Photo by Austin Neill on Unsplash
  1. Spotify will go public
    After years of speculation about the timing, finally, the cat is out of the bag: Spotify will file for listing on the New York Stock Exchange (NYSE) in the first quarter of this year. While the streaming giant is said to be valued at around $19 billion, the listing will be direct, meaning that no new stock is issued and therefore no money raised.
    Check out this article on Pitchfork to read more about how going public could change the service.
  2. Streaming and telecom coops will become a thing again
    Due to the recent changes in net neutrality, just like in the beginning days of streaming, streaming services might start cooperating with telecoms again. Why? Users will soon have to pay additional fees for high large data consumption. In order to avoid this, streaming services might partner again with telecoms to offer special bundling deals to consumers. These concepts have worked very well in the past for both parties, so they might just repeat it.
  3. Facebook will enter the music market and grow into a threat for YouTube and Spotify
     
    Just recently, Facebook announced its licensing deal with Universal Music. While, in the first step, this is said to mainly encourage content creators to use music and to compensate artists, it is likely that Facebook will make a serious move into the audio and video streaming market. Artists will soon upload their full-length music videos directly on Facebook and profit from its network effects. In the longer run, Facebook might launch an audio streaming service as well. This could be a serious competition for YouTube and Spotify since both rely heavily on social interaction as well. Labels would actually profit from this as this would mean decreasing buyer power.
    Read more on Techcrunch.
  4. Fragmentation and Windowing will die
    This is more a personal hope than a prediction. While exclusive releases and windowing might be working in the TV/movie market, it will most certainly not in music and instead drive users back to illegal consumption. Heavy users were once defined as consumers spending $90+/year on music (including live and merchandising). Now, users often pay even more than this amount on their yearly streaming subscription only, so why punish them by releasing exclusively on Tidal or weeks after the initial release (recent examples of artists pursuing this strategy include Jay Z, Adele, and Taylor Swift)? The industry’s problem in the past has been that it was not able to provide legal and user-friendly solutions.
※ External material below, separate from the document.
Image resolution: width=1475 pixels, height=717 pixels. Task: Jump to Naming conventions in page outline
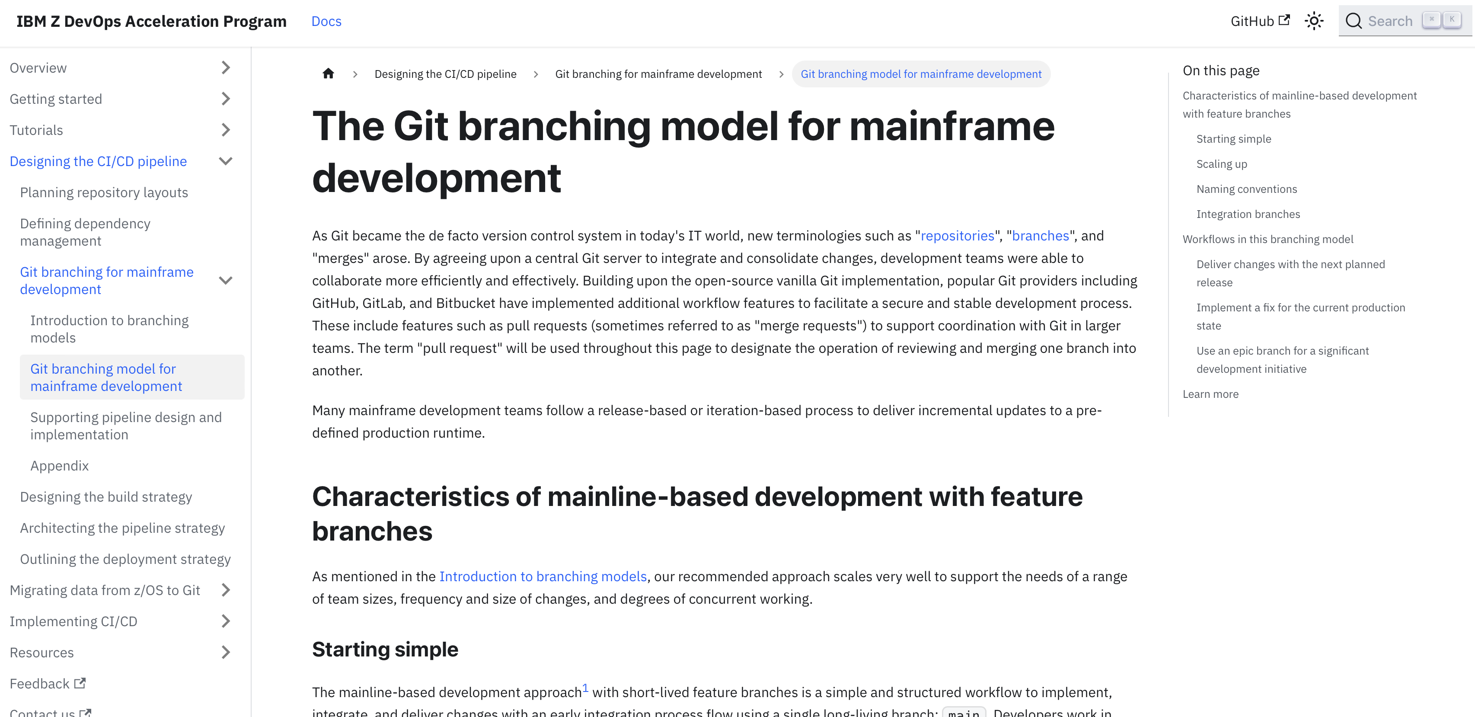[x=1247, y=189]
So, please stop doing this!
  5. Streaming services will try to differentiate through content creation
    Since windowing strategies and exclusive releases have (luckily) almost died out (see previous point), it is becoming hard for streaming services to find relevant differentiators. This is why we have seen some efforts to create unique content, such as “Spotify Singles”, Apple’s Carpool Karaoke and so on. The problem: the users don’t care about this content. While it is a nice add-on, there’s already so much good and free content on YouTube and other social media platforms that there’s no differentiating benefit. Instead, users care about tailored curation and discovering new songs, which is why Spotify with “Discover Weekly” and “Release Radar” is far ahead of everyone else.
  6. The new 360
    Approximately a decade ago, 360 deals were said to be the future of record labels, meaning that labels did not only get the recording rights but also rights to merchandising, publishing, and live performances. Today’s social media offers something much more valuable: the commercialization of artist channels. While product placement in music videos is nothing new, there is giant potential to do brand coops on other social media channels, especially Instagram. After all, labels have invested great amounts in building those channels, so now is the time to monetize them instead of only using them for promotion.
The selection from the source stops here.